What I’ve Been Watching: January 2023

Jurors, fingers, gold, and CINEMA.

“…where the fuck have you been, then?”

It’s a fair question.  The whole point of my turning WIBWs into a monthly thing was to ensure a consistent stream of film-writing content even for the dry spells where I don’t end up writing or watching anything.  And I couldn’t even make it six months before missing an entry and then ghosting almost the entire second-half of 2022.  I was laid up at home for six entire weeks unable to go anywhere due to a broken hip and still didn’t get a single WIBW out!  What gives?  How lazy/depressed could I possibly have been?

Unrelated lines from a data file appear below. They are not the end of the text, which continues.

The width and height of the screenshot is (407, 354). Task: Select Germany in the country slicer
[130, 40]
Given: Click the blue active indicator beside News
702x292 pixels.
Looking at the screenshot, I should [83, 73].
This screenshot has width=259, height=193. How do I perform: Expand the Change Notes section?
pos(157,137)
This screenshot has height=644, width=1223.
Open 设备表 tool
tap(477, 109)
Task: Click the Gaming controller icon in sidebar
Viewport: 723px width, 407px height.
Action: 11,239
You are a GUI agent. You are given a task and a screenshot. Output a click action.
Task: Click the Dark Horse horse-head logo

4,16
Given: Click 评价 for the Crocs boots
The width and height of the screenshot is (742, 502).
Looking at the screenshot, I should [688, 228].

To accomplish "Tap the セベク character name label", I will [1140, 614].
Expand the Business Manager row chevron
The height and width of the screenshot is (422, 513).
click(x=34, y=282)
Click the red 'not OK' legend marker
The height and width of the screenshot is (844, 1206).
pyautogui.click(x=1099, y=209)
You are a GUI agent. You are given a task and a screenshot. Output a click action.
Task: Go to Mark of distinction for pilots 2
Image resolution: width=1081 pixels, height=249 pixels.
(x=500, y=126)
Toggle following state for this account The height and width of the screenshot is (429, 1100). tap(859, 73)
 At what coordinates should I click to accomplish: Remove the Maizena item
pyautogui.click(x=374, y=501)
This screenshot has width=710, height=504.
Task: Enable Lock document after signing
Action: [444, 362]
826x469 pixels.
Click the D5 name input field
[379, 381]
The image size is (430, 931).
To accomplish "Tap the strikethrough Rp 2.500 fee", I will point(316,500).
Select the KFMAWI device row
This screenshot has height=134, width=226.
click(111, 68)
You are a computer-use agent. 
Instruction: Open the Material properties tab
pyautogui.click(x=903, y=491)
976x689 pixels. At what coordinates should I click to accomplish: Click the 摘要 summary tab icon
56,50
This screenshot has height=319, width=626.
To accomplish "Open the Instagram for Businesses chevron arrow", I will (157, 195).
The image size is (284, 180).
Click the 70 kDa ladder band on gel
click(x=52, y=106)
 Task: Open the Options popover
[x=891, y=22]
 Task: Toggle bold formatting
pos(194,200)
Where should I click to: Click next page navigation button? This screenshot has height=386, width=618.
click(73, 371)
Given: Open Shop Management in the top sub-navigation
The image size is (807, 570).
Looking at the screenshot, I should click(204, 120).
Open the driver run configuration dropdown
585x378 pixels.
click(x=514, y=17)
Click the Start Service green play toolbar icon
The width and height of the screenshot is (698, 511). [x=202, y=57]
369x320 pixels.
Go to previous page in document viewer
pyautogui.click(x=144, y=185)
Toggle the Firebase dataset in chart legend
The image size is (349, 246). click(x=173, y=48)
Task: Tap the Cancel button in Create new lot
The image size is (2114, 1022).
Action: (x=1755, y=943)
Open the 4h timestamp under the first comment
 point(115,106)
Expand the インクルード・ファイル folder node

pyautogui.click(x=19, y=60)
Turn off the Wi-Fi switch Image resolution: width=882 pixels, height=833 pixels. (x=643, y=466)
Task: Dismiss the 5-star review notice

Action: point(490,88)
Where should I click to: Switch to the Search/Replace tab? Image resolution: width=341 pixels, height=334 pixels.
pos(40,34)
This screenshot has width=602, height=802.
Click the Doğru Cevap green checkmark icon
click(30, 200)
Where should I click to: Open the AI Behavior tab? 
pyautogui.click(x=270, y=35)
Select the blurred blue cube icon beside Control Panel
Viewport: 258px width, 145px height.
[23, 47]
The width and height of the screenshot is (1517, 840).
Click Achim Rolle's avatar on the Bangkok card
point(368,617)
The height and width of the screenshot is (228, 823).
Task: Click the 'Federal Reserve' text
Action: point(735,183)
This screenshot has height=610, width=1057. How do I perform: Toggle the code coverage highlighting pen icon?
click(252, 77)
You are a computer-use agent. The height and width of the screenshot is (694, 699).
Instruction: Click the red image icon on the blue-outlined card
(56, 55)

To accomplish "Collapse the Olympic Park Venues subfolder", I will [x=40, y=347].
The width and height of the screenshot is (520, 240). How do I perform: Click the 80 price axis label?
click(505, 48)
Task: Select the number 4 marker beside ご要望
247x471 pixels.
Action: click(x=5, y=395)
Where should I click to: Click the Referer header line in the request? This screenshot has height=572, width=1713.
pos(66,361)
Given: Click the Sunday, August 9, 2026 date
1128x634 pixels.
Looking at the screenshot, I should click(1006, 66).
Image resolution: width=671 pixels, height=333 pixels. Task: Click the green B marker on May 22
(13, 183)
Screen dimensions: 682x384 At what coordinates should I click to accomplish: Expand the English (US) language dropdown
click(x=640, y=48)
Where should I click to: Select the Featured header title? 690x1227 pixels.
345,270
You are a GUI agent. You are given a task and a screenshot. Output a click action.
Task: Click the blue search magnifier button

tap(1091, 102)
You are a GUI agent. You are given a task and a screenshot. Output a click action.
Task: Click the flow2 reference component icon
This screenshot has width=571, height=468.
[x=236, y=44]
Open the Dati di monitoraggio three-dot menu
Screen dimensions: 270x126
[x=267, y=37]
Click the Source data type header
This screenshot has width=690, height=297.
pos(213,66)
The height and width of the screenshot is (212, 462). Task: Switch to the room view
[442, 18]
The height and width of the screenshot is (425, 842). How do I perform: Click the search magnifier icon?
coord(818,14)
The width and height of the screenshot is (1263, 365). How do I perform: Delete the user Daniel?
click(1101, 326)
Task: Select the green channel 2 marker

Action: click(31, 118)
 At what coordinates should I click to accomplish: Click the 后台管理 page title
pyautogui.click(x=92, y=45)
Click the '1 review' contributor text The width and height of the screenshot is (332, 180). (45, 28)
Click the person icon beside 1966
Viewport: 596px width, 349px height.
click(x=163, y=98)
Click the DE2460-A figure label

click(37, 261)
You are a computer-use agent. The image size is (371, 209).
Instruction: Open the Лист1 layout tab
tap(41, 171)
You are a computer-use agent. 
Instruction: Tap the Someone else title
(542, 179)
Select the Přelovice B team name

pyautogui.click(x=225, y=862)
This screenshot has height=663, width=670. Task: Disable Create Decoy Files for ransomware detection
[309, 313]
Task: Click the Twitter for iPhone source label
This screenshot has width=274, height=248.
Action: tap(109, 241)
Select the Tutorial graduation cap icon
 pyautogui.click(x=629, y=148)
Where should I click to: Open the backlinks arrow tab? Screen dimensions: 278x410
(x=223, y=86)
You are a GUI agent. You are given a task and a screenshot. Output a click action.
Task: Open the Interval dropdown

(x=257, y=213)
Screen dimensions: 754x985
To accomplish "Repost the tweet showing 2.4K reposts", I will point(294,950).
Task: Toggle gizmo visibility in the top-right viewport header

Well, see, I wasn’t actually.  Admittedly, at the end of August entering into September, I was.  About two days before August wrapped, the Win Butler abuse allegations broke out and proceeded to hit me right where it hurt.  Arcade Fire having been a well-documented really vital band for me over the years, so finding out that Win was an (alleged) abusive creep/monster, a week before I was gonna see them live for a third time, knocked my mind out of whack for a good while.  More to the point, I hadn’t actually done any WIBW work for August before the story broke, so it was easy for my brain to go “eh, we’ll start that tomorrow” until suddenly we were in mid-September and it became kinda pointless to work on it at all.  That’s how depressive spirals get you on work that’s not actively tied to a deadline from another editor, an endless string of “I guess I don’t need to do this”s until any lingering desire or drive has been fully extinguished.

But from late-September onwards?  I actually got really busy.  Had to organise London Film Festival plans and arrangements, especially once Universal Credit threatened to screw with getting paid.  London itself was both mad hectic and the most wonderfully relaxing go-around yet, busy in the amount of screenings and plans and networking I was doing but also relaxing because I for the first time did not have to write up absolutely everything.  Recovering from a broken hip is hard, exhausting work, you might be surprised to hear, doubly so when you have so much leftover work from LFF to turn in that also starts to bleed into non-LFF work you’d made the naïve dumbass commitment to pre-hip breakage.  Then I dropped down to one crutch at the start of December and life hasn’t much slowed down since.  Paid work, Set the Tape work (both writing and admin), non-paid work, friends, films, gigs…  It’s almost like I have an actual workday, right now.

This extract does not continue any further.